Buy-and-Hold Goon to Rob: “I Guess My Vanguard, Fidelity and Schwab Statements Must Be Full of Lies”

September 30, 2016 by Rob

Set forth below is the text of a comment that I recently posted to the discussion thread for another blog entry at this site:

I guess my Vanguard, Fidelity and Schwab statements must be full of lies.

That’s correct. And that’s a big deal.

People need to know the amount that they have put aside for retirement to be able to plan their financial futures. This is important stuff because it is so basic. If you get these basic numbers wrong, you get everything wrong.

We need to integrate what Shiller showed with what those who came before Shiller showed. Only then can we begin as a society getting the numbers right and bringing an end to these horrible economic crises that cause so much misery to millions.

The first step down the positive path is giving ourselves permission to talk about the far-reaching implications of Shiller’s amazing research. We cannot come over time to understand things that we never permit ourselves to discuss.

The reason why as a society we have for 35 years been reluctant to proceed down this positive path is that the positive path leads in a very different direction than the Buy-and-Hold path that we are on today. The words “I Was Wrong” or “I’m Not Sure” are magic words, like “Open Sesame.” When as a society we say those words, the world changes in a life-affirming way for all of us.

My job is to help us all to see this, to provide us the courage we today lack to leave behind the path that has failed us and to move to the path that offers so much promise.

The numbers on all of our portfolio statements are wrong. Not a little wrong. A lot wrong. We need to get that fixed. But a society cannot fix a problem until it acknowledges that it has a problem.
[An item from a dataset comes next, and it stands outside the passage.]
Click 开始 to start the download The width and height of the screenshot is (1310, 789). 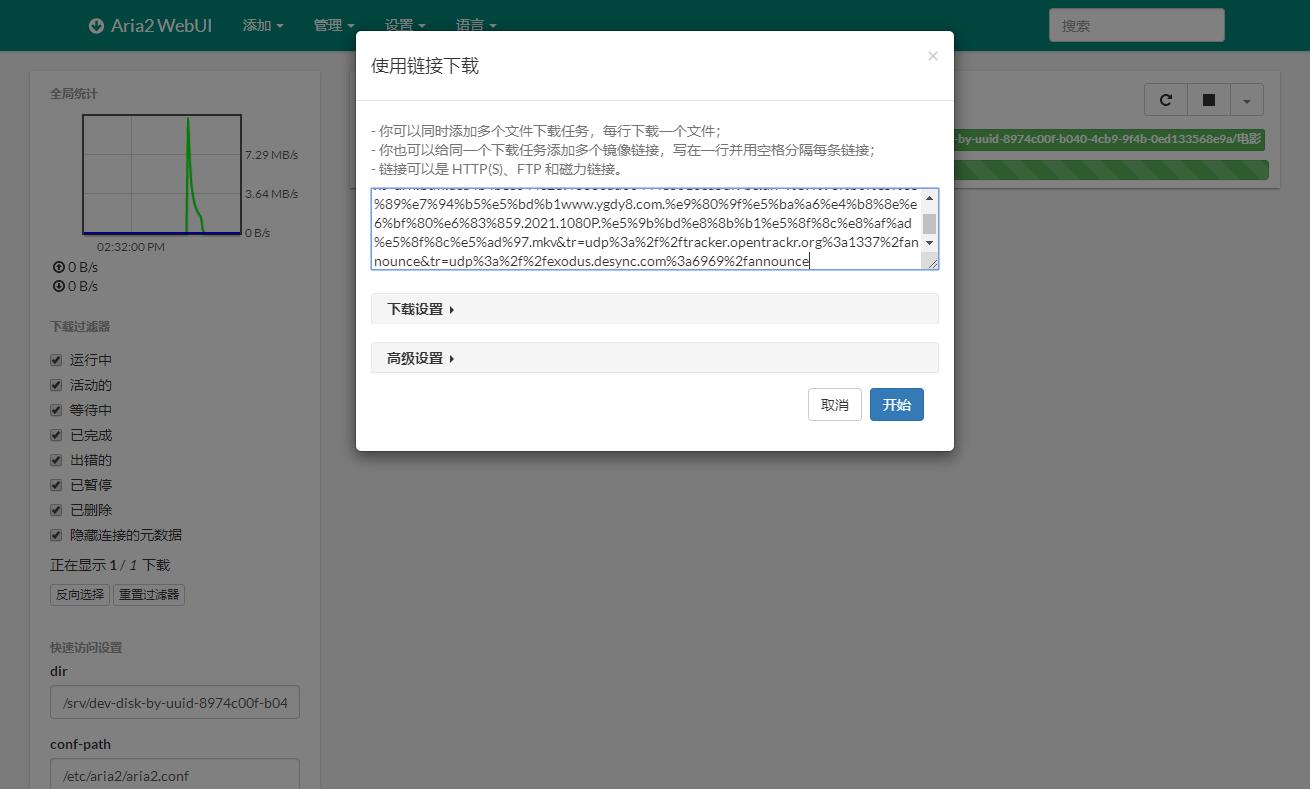point(896,404)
We are stuck at the Should-We-Acknowledge-the-Problem stage.

A good number of us (about 20 percent of the population of most large internet discussion boards and blogs) see appeal in the idea of acknowledging the problem (the fact that Fama’s findings and Shiller’s findings cannot be reconciled reveals that there is a flaw in the core ideas that support the Buy-and-Hold Model). You Goons don’t like the idea of acknowledging that there is a problem. You don’t want to see effective challenges to Buy-and-Hold to appear on your computer screens. You want to shut that stuff down. That sort of thing makes you very angry.

I am working at cross purposes with you Goons. I want all this stuff to get out. I don’t think it is healthy to keep this stuff covered up. I believe that the 35-year cover-up has been an unmitigated disaster. It threatens to undo all the good work that those who came before Shiller did. If they correct the one error they made, all of their good work produces amazingly good fruit. If they fail to correct the one error they made, our economic system collapses and the collapse in on the heads of those who made the mistake that set the forces in motion that caused the collapse. This is a good thing how?
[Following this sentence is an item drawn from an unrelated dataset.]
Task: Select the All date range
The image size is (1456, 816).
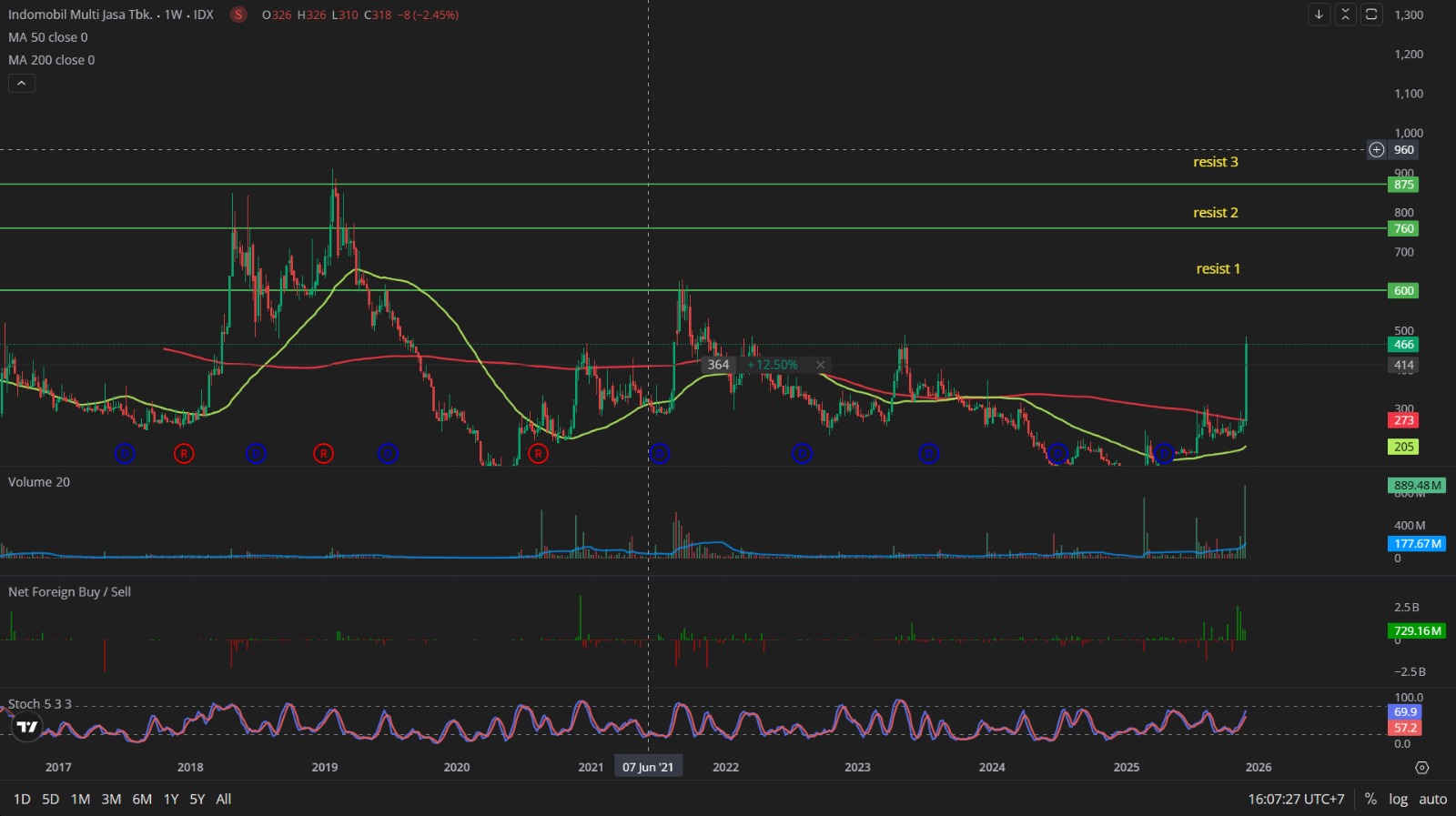Action: [x=224, y=799]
The next chapter of the saga arrives with the next price crash. The next drop will hit people with more force than the 2008 crash because people’s financial resources have already taken a big hit and thus there is less strength to weather hits at this time. The economic problems will worsen and the political frictions will worsen.
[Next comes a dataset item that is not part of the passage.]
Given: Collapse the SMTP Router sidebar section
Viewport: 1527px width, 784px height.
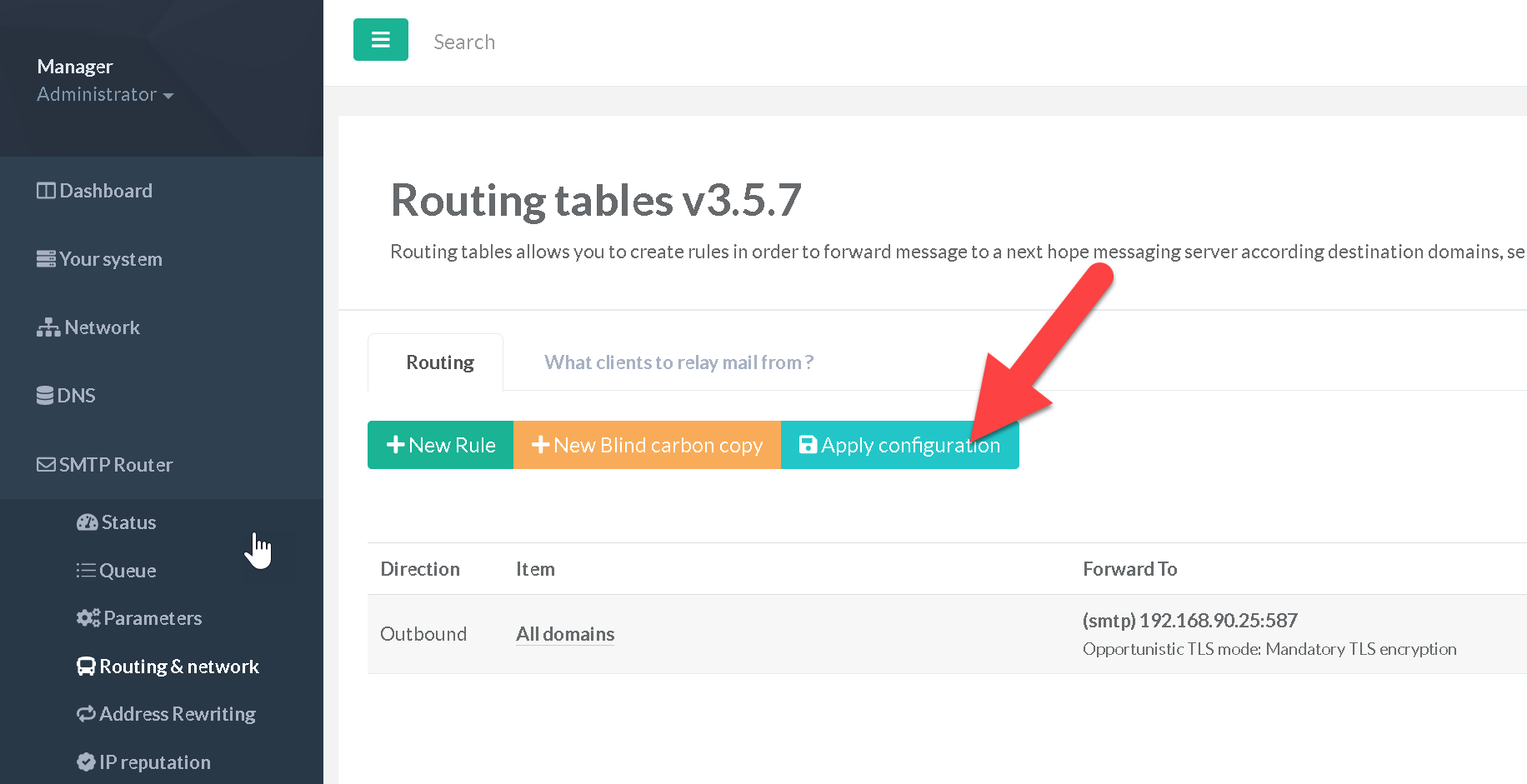Looking at the screenshot, I should 116,465.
Then the people who see the problem and have long wanted to do something about it but who have held back out of fear of what you Goons would do to their reputations and their businesses if they spoke with full honesty about their views re how stock investing works will face a decision: Continue down the road that has now caused four economic crises in the past 145 years and that has in recent years caused political frictions threatening to tear our country apart or dare to “cross” you Goons by suggesting that we enforce the laws against financial fraud in a reasonable manner and permit people of integrity to do work in the investing advice field just as we permit people of integrity to do work in every field other than the investing advice field.

I believe that we are going to choose the positive path at that time. I cannot prove it. I don’t have the ability to see into the future. So I could be wrong. But that’s what I believe. Naturally every action that I take today is rooted in that belief. We all act pursuant to our beliefs. You Goons believe on one level of consciousness that we will not as a society work up the courage to send you Goons to prison. That’s why you Goons do what you do, work as hard as you can to stop me from doing what I am trying to do.

I am working at cross purposes with you. It doesn’t follow that I don’t like you. I once believed in Buy-and-Hold. I know how pissed I would have been if I continued down that path and then one day learned that it had all been a lie (that’s not entirely true, in the early days it was a mistake rather than a lie, but the emotional reaction that one has to learning that one has planned one’s entire life around a false premise is that one has been lied to). So I have sympathy for the Goon position. I don’t support the criminally abusive stuff, obviously. But I have sympathy for the flawed (like me!) human beings who have experienced so much pain in their travels through the Valley of Tears that they have come to feel a need to engage in such behavior.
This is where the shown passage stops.